▸ **What to work on**: Copy every line of the records below without any change.

Records for finding items:
· · · · · · ·

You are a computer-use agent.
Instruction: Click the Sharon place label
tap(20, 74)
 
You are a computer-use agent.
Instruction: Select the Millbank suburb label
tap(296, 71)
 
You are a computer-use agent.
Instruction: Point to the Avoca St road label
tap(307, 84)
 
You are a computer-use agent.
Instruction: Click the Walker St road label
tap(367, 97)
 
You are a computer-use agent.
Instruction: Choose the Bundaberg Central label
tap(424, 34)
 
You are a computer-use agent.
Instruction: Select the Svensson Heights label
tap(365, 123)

· · · · · · ·

▸ **The response**:
You are a computer-use agent.
Instruction: Click the Sharon place label
tap(20, 74)
 
You are a computer-use agent.
Instruction: Select the Millbank suburb label
tap(296, 71)
 
You are a computer-use agent.
Instruction: Point to the Avoca St road label
tap(307, 84)
 
You are a computer-use agent.
Instruction: Click the Walker St road label
tap(367, 97)
 
You are a computer-use agent.
Instruction: Choose the Bundaberg Central label
tap(424, 34)
 
You are a computer-use agent.
Instruction: Select the Svensson Heights label
tap(365, 123)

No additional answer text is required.